I nearly drove the car into a lorry when I heard that we had signed Djibril Cissé, albeit on a year’s loan. He is another player who has touch, pace and a pedigree that would go down well at Crufts. Compare this signing with what we brought in three years ago – let’s face it, they were more suited to the Leeholme and District Lurcher Show.

This morning’s paper says that Roy is hoping to bring in at least two more new players before the weekend. We could end up with a staggering seven new faces when we turn out at White Hart Lane, all speaking foreign languages like Finnish, French and Cockney (if Ferdinand signs).

When I started watching SAFC 45 years ago, foreign tongues were spoken by the Scots and Irish in the club. Translators were probably called in to interpret George Mulhall’s dour Aberdonian and Johnny Crossan’s gentle Derry accent. Now we have, Finn and French heard on the training ground.

As we set off for Spurs, the mood must be positive. They are vulnerable and I think that there is every chance of a point – at the very least. What chances Diouf and Cissé opening their accounts?

Forty years ago, we played a midweek game at Queens Park Rangers. As it was the school holidays and I had made a bit of money working in a factory, I paid my first visit to Loftus Road.

Rangers were seen as the new “next best thing” in London football, having achieved successive promotions on the back of their Wembley League Cup win in 1967. We were a middle ranking first division side going into the campaign having shed a number of highly paid and high welfare Scots and relying on a decent crop of youngsters.

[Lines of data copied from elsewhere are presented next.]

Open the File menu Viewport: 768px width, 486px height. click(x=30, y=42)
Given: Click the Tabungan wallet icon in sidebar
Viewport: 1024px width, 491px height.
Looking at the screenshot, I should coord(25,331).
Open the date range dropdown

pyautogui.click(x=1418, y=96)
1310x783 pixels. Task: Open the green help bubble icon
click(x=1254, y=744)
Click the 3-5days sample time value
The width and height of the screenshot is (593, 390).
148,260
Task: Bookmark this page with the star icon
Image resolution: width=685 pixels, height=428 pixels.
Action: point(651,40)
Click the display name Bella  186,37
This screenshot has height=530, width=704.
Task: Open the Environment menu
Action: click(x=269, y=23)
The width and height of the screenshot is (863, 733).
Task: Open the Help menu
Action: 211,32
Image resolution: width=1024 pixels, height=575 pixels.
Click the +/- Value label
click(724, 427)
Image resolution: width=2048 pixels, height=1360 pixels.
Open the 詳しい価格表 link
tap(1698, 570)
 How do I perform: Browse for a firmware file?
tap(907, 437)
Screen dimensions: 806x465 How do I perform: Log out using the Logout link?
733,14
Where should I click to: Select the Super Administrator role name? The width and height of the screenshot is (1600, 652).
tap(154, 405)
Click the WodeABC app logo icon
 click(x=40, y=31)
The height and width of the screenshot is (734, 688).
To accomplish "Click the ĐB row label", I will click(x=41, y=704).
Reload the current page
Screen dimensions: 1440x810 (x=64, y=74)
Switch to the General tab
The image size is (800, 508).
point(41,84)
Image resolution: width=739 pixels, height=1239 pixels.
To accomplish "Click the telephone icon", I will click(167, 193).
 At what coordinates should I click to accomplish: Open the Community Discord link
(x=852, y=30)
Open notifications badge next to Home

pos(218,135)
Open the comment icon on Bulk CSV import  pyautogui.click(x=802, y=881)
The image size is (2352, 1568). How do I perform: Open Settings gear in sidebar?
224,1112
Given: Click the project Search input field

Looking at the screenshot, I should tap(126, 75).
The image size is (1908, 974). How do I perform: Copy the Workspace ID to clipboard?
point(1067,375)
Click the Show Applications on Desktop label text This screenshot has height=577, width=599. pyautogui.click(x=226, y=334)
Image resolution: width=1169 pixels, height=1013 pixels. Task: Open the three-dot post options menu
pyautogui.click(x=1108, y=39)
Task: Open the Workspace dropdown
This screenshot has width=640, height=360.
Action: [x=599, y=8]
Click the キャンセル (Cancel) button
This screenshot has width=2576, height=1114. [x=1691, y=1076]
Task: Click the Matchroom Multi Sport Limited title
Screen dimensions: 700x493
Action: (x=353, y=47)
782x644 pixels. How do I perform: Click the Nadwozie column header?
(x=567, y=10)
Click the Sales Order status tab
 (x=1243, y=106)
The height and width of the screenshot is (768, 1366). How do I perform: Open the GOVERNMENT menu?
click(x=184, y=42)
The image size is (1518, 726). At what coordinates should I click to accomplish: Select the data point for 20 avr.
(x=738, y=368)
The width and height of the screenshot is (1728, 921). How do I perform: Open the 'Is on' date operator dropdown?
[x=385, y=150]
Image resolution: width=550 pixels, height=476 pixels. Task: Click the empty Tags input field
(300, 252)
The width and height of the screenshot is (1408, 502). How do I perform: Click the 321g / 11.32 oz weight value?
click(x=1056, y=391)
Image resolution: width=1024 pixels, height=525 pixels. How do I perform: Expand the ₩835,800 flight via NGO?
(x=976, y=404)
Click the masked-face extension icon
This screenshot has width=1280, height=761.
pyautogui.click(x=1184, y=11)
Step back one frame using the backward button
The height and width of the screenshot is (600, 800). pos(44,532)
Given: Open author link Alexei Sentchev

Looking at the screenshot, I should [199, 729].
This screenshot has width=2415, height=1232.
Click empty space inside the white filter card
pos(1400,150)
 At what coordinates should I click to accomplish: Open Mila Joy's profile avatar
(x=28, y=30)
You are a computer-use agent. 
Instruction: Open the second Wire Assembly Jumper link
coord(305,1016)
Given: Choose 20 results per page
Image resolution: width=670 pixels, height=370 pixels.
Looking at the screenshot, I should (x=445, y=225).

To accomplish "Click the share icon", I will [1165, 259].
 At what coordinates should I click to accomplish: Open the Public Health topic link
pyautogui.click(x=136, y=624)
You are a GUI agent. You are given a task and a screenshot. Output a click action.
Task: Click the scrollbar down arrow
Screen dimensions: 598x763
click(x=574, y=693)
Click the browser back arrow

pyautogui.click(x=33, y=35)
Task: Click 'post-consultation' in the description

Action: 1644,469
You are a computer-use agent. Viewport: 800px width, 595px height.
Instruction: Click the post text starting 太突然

The game ended in a 2-2 draw with Gordon Harris netting both of ours. It was here that I had my first experience of that warm London welcome that will endear our capital city to the Olympic visitors in 2012.

Having a post match pint of Youngs Bitter in the QPR Social Club we were told to drink up and f— off by a Rangers fan. Being habitual cowards we followed his instructions.

A long journey home saw me being dropped off in Darlington and catching the early train to Shildon. As I walked up the ramp from the station, the signalman, Joe Blacklock, opened the window and told me that he had just heard that Soviet tanks had entered Czechoslovakia and that the Czechs were not resisting.

It was a sad and deflated trudge home along the Black Path to Drybourne Park that morning.